▸ **Work instructions**
Rewrite everything from the line containing "Collapse the OpCon" down to the line containing "click(90, 16)" as a JSON list of strings, with one string per line and blank lines omitted.

▸ **Data supplied**
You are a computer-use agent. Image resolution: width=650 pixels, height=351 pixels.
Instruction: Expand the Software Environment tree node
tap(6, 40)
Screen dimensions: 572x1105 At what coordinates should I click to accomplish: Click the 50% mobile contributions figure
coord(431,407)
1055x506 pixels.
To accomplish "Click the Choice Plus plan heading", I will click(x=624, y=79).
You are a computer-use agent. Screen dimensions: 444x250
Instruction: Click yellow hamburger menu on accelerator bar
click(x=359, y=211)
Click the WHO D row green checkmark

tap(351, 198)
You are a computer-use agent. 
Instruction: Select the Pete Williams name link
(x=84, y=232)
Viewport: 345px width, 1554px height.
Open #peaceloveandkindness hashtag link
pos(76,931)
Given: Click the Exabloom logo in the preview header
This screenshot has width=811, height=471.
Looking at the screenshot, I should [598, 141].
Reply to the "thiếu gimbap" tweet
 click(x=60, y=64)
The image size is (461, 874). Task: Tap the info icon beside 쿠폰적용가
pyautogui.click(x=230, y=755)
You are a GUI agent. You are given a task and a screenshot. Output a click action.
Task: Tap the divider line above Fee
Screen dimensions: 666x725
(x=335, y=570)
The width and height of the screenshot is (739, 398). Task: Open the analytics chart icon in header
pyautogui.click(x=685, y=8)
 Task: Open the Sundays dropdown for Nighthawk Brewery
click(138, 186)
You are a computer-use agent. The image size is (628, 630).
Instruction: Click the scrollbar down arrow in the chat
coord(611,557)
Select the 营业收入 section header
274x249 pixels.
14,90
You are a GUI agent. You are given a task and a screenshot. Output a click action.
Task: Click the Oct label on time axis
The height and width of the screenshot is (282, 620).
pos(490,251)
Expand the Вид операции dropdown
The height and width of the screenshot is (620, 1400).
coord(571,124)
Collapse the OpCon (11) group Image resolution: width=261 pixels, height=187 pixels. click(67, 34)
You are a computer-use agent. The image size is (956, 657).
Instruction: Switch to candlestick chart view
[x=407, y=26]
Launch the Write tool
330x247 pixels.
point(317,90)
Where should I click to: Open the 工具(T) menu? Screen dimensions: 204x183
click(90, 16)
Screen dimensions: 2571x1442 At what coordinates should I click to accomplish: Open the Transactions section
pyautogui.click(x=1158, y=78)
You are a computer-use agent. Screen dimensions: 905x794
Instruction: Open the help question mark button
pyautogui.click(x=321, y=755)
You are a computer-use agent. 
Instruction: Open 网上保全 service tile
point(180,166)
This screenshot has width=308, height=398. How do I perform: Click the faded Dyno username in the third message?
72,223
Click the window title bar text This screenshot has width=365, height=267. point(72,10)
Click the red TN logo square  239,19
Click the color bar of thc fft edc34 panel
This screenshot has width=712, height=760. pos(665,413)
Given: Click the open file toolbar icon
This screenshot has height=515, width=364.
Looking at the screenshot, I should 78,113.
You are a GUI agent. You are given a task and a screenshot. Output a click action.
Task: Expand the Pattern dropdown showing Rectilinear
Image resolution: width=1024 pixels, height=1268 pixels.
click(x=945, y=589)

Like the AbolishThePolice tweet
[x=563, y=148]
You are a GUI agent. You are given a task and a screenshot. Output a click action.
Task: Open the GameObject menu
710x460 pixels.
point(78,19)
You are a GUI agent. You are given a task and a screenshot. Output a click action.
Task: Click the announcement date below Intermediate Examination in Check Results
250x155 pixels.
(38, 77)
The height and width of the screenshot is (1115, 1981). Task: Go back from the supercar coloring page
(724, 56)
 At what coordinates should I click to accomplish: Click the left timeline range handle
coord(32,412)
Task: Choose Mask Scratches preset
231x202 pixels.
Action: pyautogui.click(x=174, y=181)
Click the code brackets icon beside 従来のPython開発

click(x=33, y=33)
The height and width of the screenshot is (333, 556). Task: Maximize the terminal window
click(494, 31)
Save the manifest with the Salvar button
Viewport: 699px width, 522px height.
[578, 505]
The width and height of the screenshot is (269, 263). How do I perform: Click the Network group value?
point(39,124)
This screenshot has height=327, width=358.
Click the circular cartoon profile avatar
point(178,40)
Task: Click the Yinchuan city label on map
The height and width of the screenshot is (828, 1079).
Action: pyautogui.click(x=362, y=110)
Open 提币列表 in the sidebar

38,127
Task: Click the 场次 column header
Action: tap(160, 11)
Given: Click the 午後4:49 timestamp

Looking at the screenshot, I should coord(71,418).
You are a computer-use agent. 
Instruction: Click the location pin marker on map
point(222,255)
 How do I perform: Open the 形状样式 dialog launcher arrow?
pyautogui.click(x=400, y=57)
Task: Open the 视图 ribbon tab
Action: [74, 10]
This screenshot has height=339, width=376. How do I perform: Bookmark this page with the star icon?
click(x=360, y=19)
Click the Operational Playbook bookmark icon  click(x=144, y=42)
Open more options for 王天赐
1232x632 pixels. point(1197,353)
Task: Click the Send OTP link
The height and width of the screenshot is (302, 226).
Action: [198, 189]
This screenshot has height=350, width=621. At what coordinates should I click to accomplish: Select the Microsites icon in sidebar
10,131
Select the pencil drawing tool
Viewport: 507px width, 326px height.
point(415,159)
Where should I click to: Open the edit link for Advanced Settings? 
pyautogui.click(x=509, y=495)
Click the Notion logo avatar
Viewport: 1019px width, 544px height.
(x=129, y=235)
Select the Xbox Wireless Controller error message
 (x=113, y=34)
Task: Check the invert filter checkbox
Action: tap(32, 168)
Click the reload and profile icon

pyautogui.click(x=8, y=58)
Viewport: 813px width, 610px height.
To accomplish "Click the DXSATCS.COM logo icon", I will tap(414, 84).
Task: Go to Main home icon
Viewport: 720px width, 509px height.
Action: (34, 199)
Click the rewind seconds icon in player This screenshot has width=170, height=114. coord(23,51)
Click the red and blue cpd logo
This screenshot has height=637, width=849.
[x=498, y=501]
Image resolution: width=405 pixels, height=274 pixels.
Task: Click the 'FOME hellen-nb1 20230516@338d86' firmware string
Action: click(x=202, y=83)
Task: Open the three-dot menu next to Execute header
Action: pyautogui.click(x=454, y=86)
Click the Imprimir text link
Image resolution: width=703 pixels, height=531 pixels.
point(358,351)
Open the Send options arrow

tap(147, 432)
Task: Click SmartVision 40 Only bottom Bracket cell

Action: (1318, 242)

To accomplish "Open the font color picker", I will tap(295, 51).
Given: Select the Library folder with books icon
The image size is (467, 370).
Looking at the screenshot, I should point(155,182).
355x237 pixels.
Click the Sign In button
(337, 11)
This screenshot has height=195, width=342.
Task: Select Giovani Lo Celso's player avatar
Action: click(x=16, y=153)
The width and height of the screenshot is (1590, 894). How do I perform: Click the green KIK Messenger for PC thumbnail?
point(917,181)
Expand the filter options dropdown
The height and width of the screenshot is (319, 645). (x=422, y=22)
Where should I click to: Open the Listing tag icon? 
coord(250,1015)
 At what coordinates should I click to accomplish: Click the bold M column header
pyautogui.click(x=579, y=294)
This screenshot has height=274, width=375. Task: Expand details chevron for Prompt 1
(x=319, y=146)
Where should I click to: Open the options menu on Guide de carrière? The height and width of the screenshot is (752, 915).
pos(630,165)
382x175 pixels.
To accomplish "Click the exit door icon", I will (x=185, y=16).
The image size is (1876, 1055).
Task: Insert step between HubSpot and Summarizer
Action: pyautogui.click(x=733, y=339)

▸ **Full output**
[
  "Collapse the OpCon (11) group Image resolution: width=261 pixels, height=187 pixels. click(67, 34)",
  "You are a computer-use agent. The image size is (956, 657).",
  "Instruction: Switch to candlestick chart view",
  "[x=407, y=26]",
  "Launch the Write tool",
  "330x247 pixels.",
  "point(317,90)",
  "Where should I click to: Open the 工具(T) menu? Screen dimensions: 204x183",
  "click(90, 16)"
]